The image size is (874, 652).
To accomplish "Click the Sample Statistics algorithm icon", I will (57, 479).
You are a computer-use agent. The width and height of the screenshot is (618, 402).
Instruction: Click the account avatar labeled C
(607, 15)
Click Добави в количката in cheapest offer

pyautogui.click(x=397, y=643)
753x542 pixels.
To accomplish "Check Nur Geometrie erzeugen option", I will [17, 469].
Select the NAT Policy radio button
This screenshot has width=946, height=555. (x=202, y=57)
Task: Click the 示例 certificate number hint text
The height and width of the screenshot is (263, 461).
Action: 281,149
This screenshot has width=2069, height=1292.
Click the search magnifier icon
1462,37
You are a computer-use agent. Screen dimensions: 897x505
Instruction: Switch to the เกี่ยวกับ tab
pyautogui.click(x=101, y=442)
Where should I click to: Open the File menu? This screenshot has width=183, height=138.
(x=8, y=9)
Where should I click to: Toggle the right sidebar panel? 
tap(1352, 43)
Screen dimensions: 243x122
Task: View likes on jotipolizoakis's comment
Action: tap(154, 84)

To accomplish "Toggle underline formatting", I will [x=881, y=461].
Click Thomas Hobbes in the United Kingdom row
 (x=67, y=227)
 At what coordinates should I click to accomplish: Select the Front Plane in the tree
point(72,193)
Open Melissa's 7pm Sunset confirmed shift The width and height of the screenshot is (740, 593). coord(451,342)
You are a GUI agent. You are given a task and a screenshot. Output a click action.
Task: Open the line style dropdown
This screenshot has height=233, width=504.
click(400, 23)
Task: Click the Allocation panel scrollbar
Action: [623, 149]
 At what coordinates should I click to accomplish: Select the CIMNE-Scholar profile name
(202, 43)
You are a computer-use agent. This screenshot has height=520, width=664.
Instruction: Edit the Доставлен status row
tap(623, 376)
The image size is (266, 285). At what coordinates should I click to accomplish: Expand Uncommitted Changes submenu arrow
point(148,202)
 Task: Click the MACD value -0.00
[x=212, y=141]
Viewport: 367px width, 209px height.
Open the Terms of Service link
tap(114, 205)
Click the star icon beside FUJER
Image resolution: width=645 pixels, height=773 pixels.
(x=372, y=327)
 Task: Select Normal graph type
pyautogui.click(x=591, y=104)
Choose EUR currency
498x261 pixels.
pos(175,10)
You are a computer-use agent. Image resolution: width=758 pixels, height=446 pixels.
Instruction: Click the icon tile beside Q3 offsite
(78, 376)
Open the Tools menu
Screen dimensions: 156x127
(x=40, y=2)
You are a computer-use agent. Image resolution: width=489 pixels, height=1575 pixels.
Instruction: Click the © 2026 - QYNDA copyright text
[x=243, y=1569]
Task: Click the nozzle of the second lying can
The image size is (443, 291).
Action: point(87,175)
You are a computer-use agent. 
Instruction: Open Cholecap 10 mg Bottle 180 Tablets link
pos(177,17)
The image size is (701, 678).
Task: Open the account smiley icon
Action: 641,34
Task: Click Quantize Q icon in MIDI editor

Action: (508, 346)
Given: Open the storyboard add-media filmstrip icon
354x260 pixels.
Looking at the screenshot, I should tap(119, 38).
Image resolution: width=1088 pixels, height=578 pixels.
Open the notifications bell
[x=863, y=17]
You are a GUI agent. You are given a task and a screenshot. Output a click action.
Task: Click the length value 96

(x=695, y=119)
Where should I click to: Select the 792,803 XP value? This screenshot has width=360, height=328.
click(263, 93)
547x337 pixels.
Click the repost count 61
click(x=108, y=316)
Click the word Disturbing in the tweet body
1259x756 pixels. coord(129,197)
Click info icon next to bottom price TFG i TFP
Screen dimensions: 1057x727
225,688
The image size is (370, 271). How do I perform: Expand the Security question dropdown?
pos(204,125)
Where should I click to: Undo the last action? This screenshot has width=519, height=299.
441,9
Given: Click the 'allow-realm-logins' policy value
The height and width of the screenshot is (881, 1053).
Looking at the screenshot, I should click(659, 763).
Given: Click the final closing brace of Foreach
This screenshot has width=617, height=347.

Your objective. Output the lines of the records from the line that contains "CIMNE-Scholar profile name" through the line that contains "[x=863, y=17]" as a JSON list of strings, one string per line, leaving out blank lines.

Answer to the problem.
[
  " At what coordinates should I click to accomplish: Select the CIMNE-Scholar profile name",
  "(202, 43)",
  "You are a computer-use agent. This screenshot has height=520, width=664.",
  "Instruction: Edit the Доставлен status row",
  "tap(623, 376)",
  "The image size is (266, 285). At what coordinates should I click to accomplish: Expand Uncommitted Changes submenu arrow",
  "point(148,202)",
  " Task: Click the MACD value -0.00",
  "[x=212, y=141]",
  "Viewport: 367px width, 209px height.",
  "Open the Terms of Service link",
  "tap(114, 205)",
  "Click the star icon beside FUJER",
  "Image resolution: width=645 pixels, height=773 pixels.",
  "(x=372, y=327)",
  " Task: Select Normal graph type",
  "pyautogui.click(x=591, y=104)",
  "Choose EUR currency",
  "498x261 pixels.",
  "pos(175,10)",
  "You are a computer-use agent. Image resolution: width=758 pixels, height=446 pixels.",
  "Instruction: Click the icon tile beside Q3 offsite",
  "(78, 376)",
  "Open the Tools menu",
  "Screen dimensions: 156x127",
  "(x=40, y=2)",
  "You are a computer-use agent. Image resolution: width=489 pixels, height=1575 pixels.",
  "Instruction: Click the © 2026 - QYNDA copyright text",
  "[x=243, y=1569]",
  "Task: Click the nozzle of the second lying can",
  "The image size is (443, 291).",
  "Action: point(87,175)",
  "You are a computer-use agent. ",
  "Instruction: Open Cholecap 10 mg Bottle 180 Tablets link",
  "pos(177,17)",
  "The image size is (701, 678).",
  "Task: Open the account smiley icon",
  "Action: 641,34",
  "Task: Click Quantize Q icon in MIDI editor",
  "Action: (508, 346)",
  "Given: Open the storyboard add-media filmstrip icon",
  "354x260 pixels.",
  "Looking at the screenshot, I should tap(119, 38).",
  "Image resolution: width=1088 pixels, height=578 pixels.",
  "Open the notifications bell",
  "[x=863, y=17]"
]